TEXT PROVIDED —
:::
Trend Analysis from Breeding Bird Survey Data.
I summarized the annual estimates of Burrowing Owl population trends over nearly 20 yr (1996–2015) from the archived results from the US Geological Survey's North American Breeding Bird Survey (BBS) program website (http://www.mbr-pwrc.usgs.gov/bbs/bbs.html; Sauer et al. 2014). The BBS is a continent-wide avian monitoring program initiated in 1966 in which qualified surveyors record the number of individual birds detected each year for all species at pre-selected points along survey routes throughout North America (Robbins et al. 1986). Each BBS survey route consists of 50 survey points at 0.8-km intervals along secondary roads and the routes are randomly chosen within grid blocks throughout North America.
Low relative abundance is one of the deficiencies that can cause bias in BBS trend estimates. The BBS credibility measures suggest that trend estimates have a “deficiency” that affects credibility of the trend estimate when based on species with regional abundance <1.0 bird/route (low abundance), and they have an “important deficiency” when based on species with relative abundance <0.1 bird/route (very low abundance). Breeding density of Burrowing Owls is relatively low in most portions of their range; the relative abundance of Burrowing Owls on BBS routes is <1.0 bird/route on 74.3% of the BBS routes that have detected owls. To understand how low relative abundance can affect trend estimates, consider a region or BBS route where the relative abundance of Burrowing Owls was initially 0.5 owls/route and after 10 yr owls were extirpated from the region (i.e., relative abundance became 0 owls/route). With each passing year of zero counts beyond those initial 10 yr, the estimated trend in that region would become flatter and flatter (i.e., the trend estimate would approach zero). Because of the problems associated with trend estimates based on BBS data when average counts are <1 bird/route, I obtained the raw count data from the BBS and used linear regression to calculate a route-level trend estimate for all of the BBS routes that detected at least one Burrowing Owl and was surveyed in at least 2 yr between 1966–2015. That is, I computed separate linear regressions for each BBS route where ≥1 owl was detected during ≥1 yr and the route was surveyed for ≥2 yr.
Because of the potential bias discussed above and because I wanted to use linear regression of BBS count data for individual routes, I merely summarized the regressions for each route as to whether the slope was positive, negative, or zero. Examination of BBS count data in this way overcomes the potential bias caused by low abundance discussed above. Estimating trends from BBS count data has other potential biases as well, but data for Burrowing Owls has fewer of these problems (compared to other species) for several reasons: (1) nearly 100% of Burrowing Owls detected during roadside point-count surveys like the BBS are detected visually rather than aurally (Conway and Simon 2003); (2) Burrowing Owls breed almost exclusively in very flat areas with little vegetation so the surveyors' visibility is typically excellent when they are in Burrowing Owl habitat; (3) Burrowing Owls routinely spend morning hours standing on a visible mound or perching on a post or wire near their nest burrow during the breeding season (Thomsen 1971); (4) most detections during the morning BBS surveys are of owls that are at or very close to their nest burrows; (5) detection probability of Burrowing Owls at known nest sites is high (often >60%) during morning spring-time surveys (Conway and Simon 2003, Conway et al. 2008); and (6) misidentification is less likely compared to other birds (Conway and Simon 2003, Conway and Pardieck 2006). Hence, after addressing the bias associated with low abundance, I believe that summaries of simple linear regressions from BBS count data are informative for Burrowing Owls (even though they may not be for species that do not share the qualities above; also see Sheffield 1997).
:::
(Word and item position data)
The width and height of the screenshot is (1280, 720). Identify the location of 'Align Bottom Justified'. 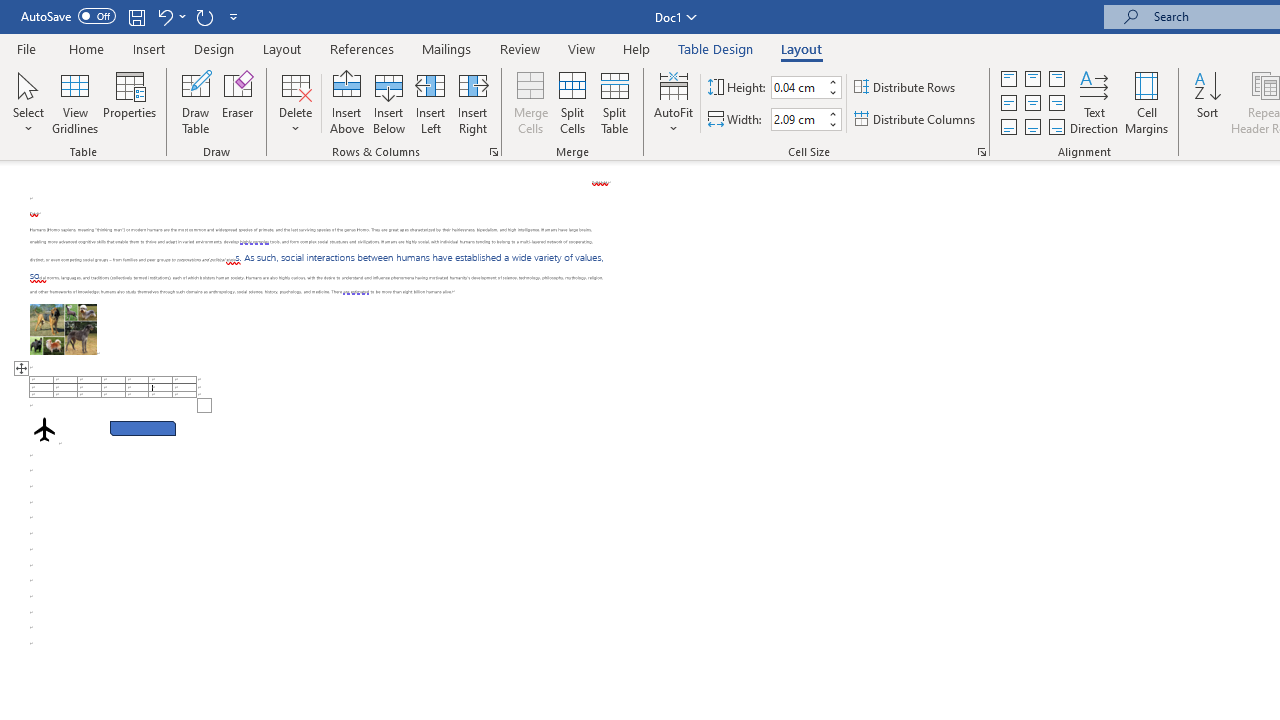
(1009, 127).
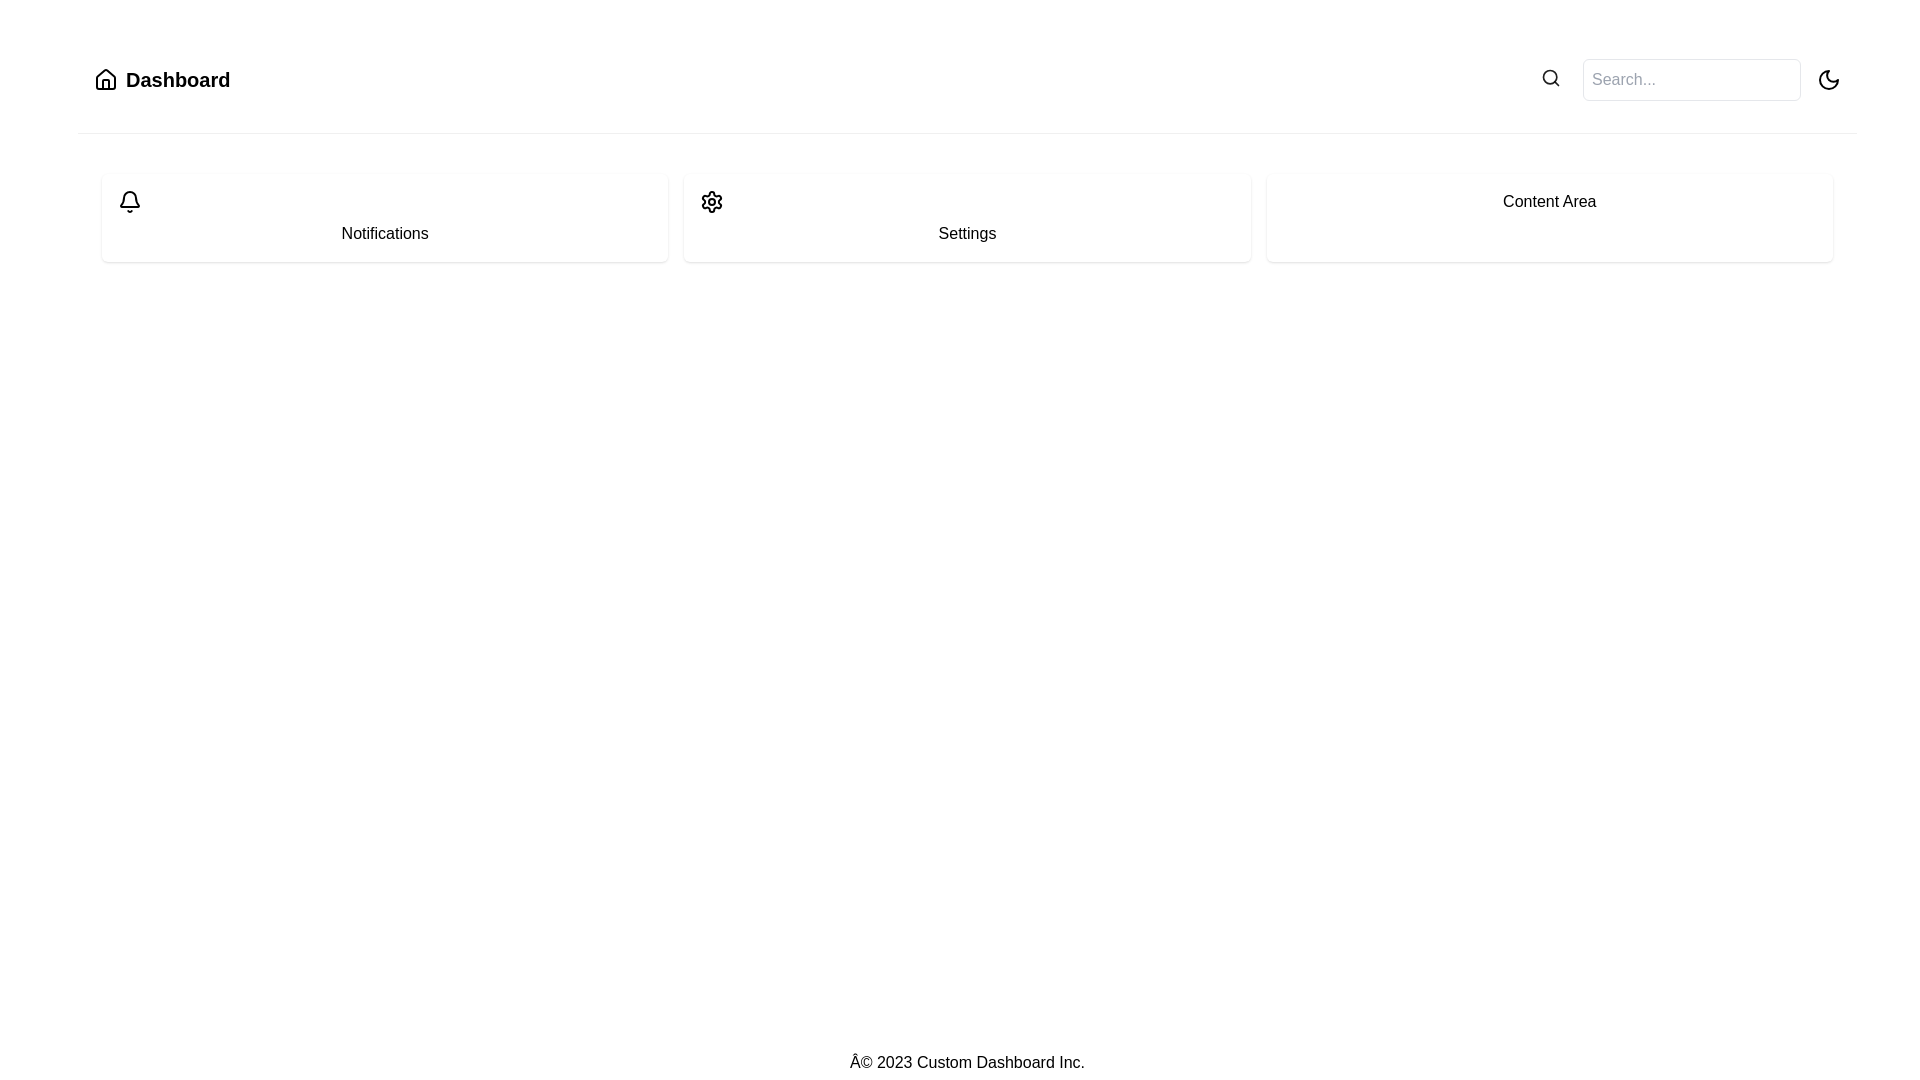 This screenshot has width=1920, height=1080. Describe the element at coordinates (1549, 76) in the screenshot. I see `the circle element within the SVG that represents the lens of the search magnifier icon, located at the top-right corner of the interface` at that location.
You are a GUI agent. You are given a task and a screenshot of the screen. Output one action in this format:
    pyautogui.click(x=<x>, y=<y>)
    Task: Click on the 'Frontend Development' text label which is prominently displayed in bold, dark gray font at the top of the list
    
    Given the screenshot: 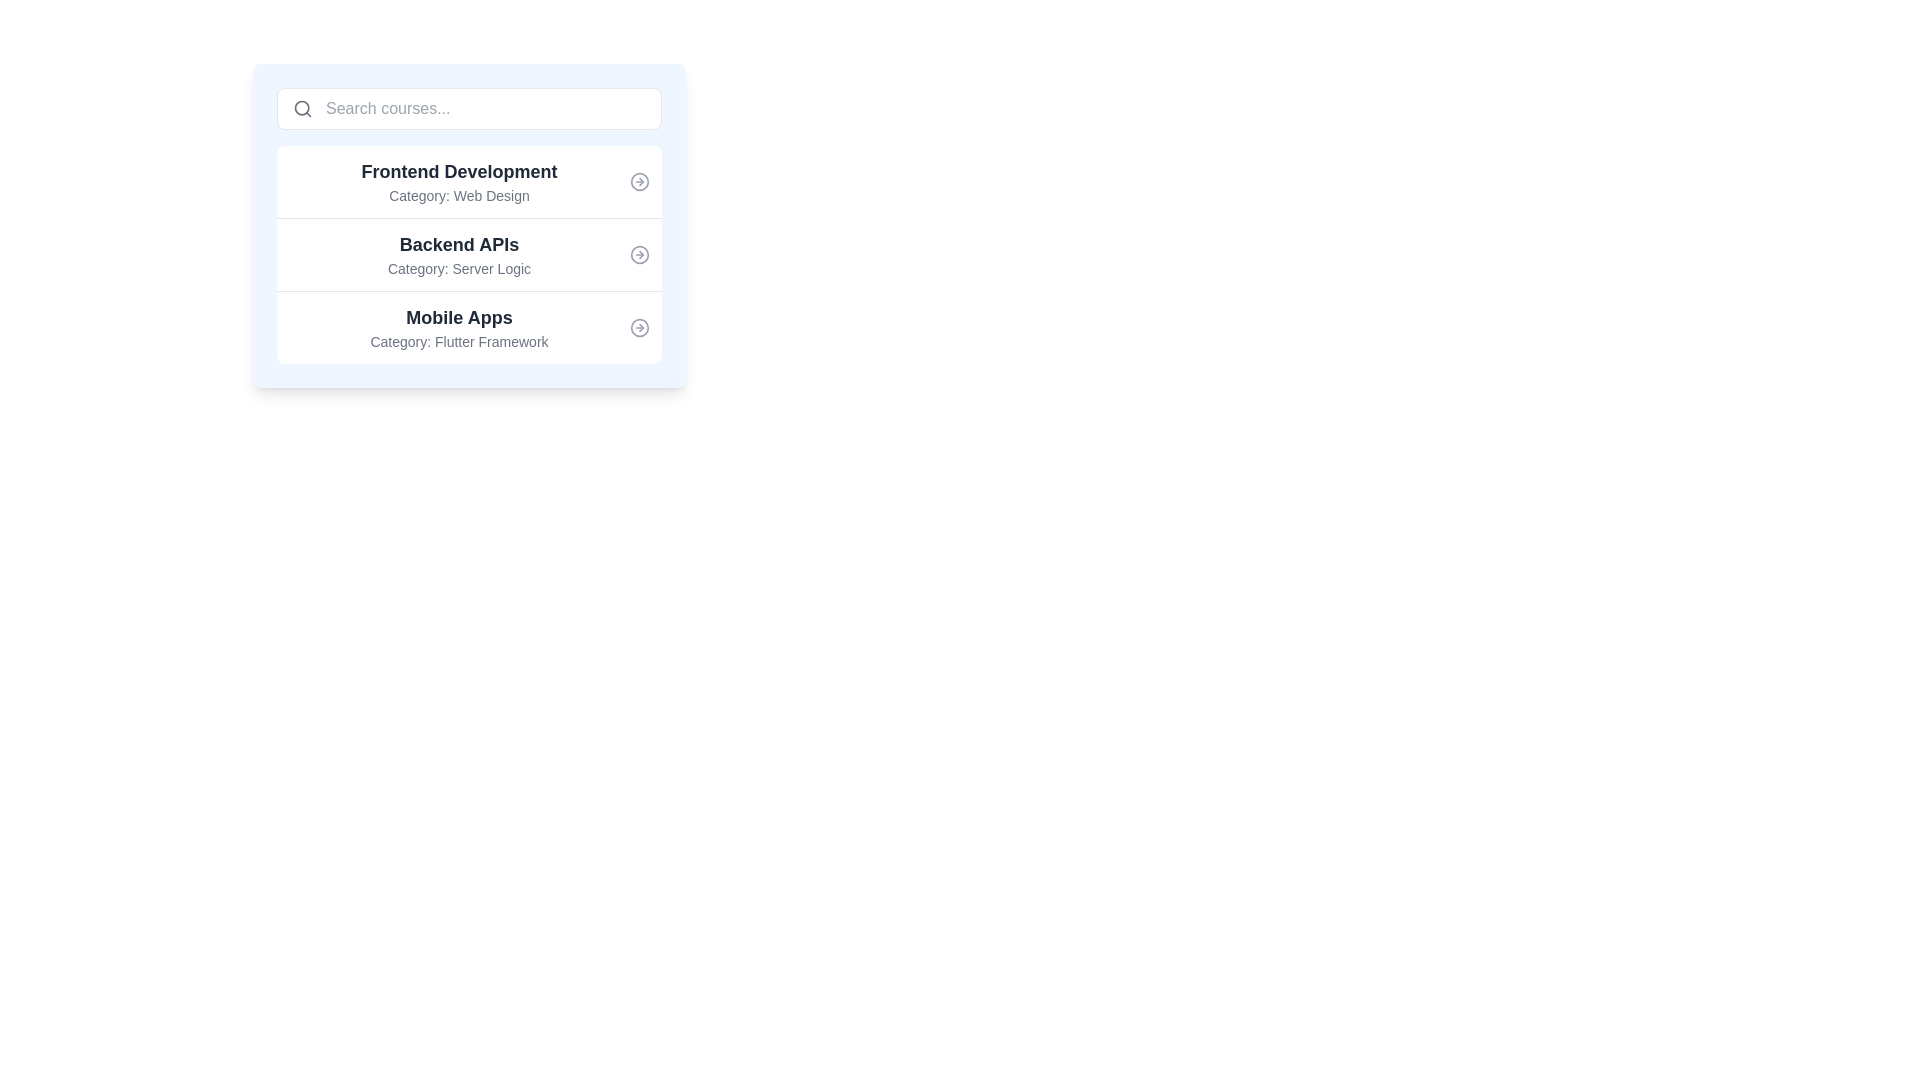 What is the action you would take?
    pyautogui.click(x=458, y=171)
:::
WORK TO COMPLETE —
#1 Can you sum up the text on Burrowing Owl trends in two sentences?
#2 In the text on Burrowing Owl trends, how many survey points make up each BBS survey route?
#3 Reproduce the stretch of the text on Burrowing Owl trends from "I summarized the" through "throughout North America.".

RESULTS FOR EACH TASK —
#1 Because Burrowing Owls occur at low relative abundance on most Breeding Bird Survey routes, which can bias BBS trend estimates, the author ran a separate linear regression on raw counts for each route that detected at least one owl and was surveyed in at least 2 yr, then classified each slope as positive, negative, or zero. The author argues that these simple summaries are informative for Burrowing Owls because the species is detected mostly by sight in open, flat habitat, has high detection probability near nest burrows, and is rarely misidentified.

#2 Each route consists of 50 survey points.

#3
I summarized the annual estimates of Burrowing Owl population trends over nearly 20 yr (1996–2015) from the archived results from the US Geological Survey's North American Breeding Bird Survey (BBS) program website (http://www.mbr-pwrc.usgs.gov/bbs/bbs.html; Sauer et al. 2014). The BBS is a continent-wide avian monitoring program initiated in 1966 in which qualified surveyors record the number of individual birds detected each year for all species at pre-selected points along survey routes throughout North America (Robbins et al. 1986). Each BBS survey route consists of 50 survey points at 0.8-km intervals along secondary roads and the routes are randomly chosen within grid blocks throughout North America.